TEXTO -
Em meio à kamanchaka
- Opinión
A “kamanchaka” é um termo aymara que o grande sociólogo boliviano Fernando Calderon, atualmente catedrático em Cambridge, utiliza metaforicamente para conceitualizar a situação na América Latina. Creio que ele é relevante para o conjunto do mundo, incluindo nosso país e nossas vidas. A kamanchaka, fenômeno natural dos Andes, é uma bruma obscura e espessa que invade tudo, impedindo que se veja algo e gerando incerteza, angustia, ansiedade. Algo assim ocorre no momento atual. O que era já não é e o que pode vir a ser não se vislumbra. A confusão se estende ao do pessoal ao global.
Por exemplo, ainda que os governos dêem por superada a crise, na realidade, o emprego que se cria não é o mesmo, sobretudo para os jovens. Seu futuro fica obscurecido. Há pouco emprego estável. O salário médio na Espanha é de 20 mil euros anuais, com maioria de “mileuristas” [1]. 54% das pessoas entre 18 e 34 anos vivem com seus pais por não poder pagar um aluguel. A situação não é menos incerta para as pessoas idosas que são constantemente lembradas que suas pensões não são sustentáveis. Resta a família, mas em uma situação gravemente ferida porque os homens não se acostumaram ao fato de que as mulheres já não se deixam dominar. Cerca de 40% dos casamentos acaba em divorcio ao chegar à “cuarentena”. E ainda que a religião persista no mundo, no nosso entorno a Igreja Católica cambaleia, incapaz de se adaptar às novas gerações.

ENUNCIADO 1 -
Reúna todas as linhas dos registros que contêm a palavra "pixels" e copie-as sem alterações. Considere a diferença entre maiúsculas e minúsculas.
O texto e os registros constituem materiais independentes entre si.

REGISTROS FORNECIDOS -

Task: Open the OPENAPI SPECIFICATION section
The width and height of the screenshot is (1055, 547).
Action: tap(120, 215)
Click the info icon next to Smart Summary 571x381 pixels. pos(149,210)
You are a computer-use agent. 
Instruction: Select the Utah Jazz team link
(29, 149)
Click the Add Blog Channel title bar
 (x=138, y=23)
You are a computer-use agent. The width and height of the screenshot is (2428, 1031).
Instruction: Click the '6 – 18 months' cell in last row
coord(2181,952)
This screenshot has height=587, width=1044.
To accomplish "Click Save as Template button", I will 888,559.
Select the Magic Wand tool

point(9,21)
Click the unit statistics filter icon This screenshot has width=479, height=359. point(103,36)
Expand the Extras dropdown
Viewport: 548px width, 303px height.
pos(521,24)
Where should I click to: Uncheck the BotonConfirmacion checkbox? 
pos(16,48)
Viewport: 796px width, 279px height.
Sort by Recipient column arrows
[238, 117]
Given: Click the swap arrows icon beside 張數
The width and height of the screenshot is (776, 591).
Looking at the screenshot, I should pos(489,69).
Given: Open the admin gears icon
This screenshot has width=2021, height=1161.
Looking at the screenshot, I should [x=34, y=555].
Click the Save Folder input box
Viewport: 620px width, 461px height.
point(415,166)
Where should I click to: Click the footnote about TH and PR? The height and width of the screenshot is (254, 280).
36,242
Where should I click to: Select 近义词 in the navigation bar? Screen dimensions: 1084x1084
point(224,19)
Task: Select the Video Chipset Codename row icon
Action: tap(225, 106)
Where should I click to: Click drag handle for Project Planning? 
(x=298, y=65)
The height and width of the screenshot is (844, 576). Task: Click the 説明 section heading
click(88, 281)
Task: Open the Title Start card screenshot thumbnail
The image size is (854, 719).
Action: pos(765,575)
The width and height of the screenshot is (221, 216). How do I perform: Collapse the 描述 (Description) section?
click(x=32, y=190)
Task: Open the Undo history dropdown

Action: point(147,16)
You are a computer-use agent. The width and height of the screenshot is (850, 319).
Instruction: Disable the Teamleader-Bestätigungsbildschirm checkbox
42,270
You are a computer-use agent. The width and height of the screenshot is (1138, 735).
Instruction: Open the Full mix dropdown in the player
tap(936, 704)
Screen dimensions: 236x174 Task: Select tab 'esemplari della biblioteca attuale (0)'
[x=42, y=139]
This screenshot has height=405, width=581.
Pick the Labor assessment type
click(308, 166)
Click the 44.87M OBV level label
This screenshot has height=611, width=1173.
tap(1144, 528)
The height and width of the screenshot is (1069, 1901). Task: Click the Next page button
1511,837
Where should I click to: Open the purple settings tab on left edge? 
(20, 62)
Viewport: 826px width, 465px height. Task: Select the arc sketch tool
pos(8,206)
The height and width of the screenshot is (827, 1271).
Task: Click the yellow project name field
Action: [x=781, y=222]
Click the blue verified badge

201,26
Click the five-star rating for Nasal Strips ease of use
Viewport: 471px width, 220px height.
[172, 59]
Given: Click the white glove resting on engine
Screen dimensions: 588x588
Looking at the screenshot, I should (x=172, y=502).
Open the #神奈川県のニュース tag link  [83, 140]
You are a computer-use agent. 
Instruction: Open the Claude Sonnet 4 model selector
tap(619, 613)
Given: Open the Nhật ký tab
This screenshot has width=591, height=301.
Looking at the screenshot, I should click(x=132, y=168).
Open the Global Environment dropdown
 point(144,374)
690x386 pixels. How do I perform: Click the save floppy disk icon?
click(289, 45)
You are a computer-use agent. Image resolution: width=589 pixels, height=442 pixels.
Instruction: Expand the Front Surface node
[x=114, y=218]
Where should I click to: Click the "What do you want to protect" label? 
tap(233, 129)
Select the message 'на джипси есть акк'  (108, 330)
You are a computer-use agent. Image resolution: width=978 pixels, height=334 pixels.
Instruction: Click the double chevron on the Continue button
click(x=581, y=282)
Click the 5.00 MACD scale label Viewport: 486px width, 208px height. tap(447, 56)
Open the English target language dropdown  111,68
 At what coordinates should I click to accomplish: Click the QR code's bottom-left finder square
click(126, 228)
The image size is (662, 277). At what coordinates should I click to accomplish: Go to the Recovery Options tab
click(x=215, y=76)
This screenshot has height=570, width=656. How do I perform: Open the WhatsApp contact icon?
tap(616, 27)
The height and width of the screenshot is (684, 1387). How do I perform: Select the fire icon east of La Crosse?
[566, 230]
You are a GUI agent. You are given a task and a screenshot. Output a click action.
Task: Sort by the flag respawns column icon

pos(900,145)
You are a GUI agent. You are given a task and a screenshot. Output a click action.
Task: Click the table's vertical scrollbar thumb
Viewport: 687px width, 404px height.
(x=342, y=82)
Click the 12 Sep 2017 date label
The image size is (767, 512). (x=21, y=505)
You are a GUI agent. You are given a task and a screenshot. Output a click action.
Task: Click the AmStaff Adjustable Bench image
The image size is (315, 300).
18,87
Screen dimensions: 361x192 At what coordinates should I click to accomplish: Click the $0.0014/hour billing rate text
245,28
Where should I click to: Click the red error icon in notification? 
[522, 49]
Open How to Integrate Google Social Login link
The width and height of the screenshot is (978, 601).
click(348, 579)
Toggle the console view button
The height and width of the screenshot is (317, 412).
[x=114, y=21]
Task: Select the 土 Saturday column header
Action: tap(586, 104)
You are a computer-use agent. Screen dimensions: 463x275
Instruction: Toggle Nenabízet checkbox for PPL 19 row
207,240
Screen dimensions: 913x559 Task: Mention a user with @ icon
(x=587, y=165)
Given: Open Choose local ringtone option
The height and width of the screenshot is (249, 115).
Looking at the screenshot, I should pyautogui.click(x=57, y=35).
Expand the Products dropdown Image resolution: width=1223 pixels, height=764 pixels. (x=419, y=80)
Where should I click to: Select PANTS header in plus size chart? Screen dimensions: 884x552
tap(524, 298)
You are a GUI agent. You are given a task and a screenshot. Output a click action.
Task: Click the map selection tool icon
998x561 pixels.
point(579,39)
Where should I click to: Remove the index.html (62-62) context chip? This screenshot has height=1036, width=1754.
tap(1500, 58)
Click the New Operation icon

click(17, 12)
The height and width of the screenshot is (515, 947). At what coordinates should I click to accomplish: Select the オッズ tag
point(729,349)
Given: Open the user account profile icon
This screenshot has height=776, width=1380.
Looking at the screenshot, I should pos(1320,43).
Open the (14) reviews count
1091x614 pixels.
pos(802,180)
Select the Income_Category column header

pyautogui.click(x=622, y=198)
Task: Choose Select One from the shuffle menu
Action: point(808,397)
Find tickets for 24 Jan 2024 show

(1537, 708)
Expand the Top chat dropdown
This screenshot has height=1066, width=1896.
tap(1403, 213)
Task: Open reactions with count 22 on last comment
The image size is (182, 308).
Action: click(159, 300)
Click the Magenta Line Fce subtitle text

ENUNCIADO 2 -
No texto sobre a kamanchaka, que porcentagem das pessoas entre 18 e 34 anos vive com os pais?

RESPOSTA 1 -
Click the info icon next to Smart Summary 571x381 pixels. pos(149,210)
690x386 pixels. How do I perform: Click the save floppy disk icon?
You are a computer-use agent. Image resolution: width=589 pixels, height=442 pixels.
You are a computer-use agent. Image resolution: width=978 pixels, height=334 pixels.
Expand the Products dropdown Image resolution: width=1223 pixels, height=764 pixels. (x=419, y=80)
998x561 pixels.
1091x614 pixels.

RESPOSTA 2 -
54% das pessoas entre 18 e 34 anos vivem com os pais, por não poderem pagar um aluguel.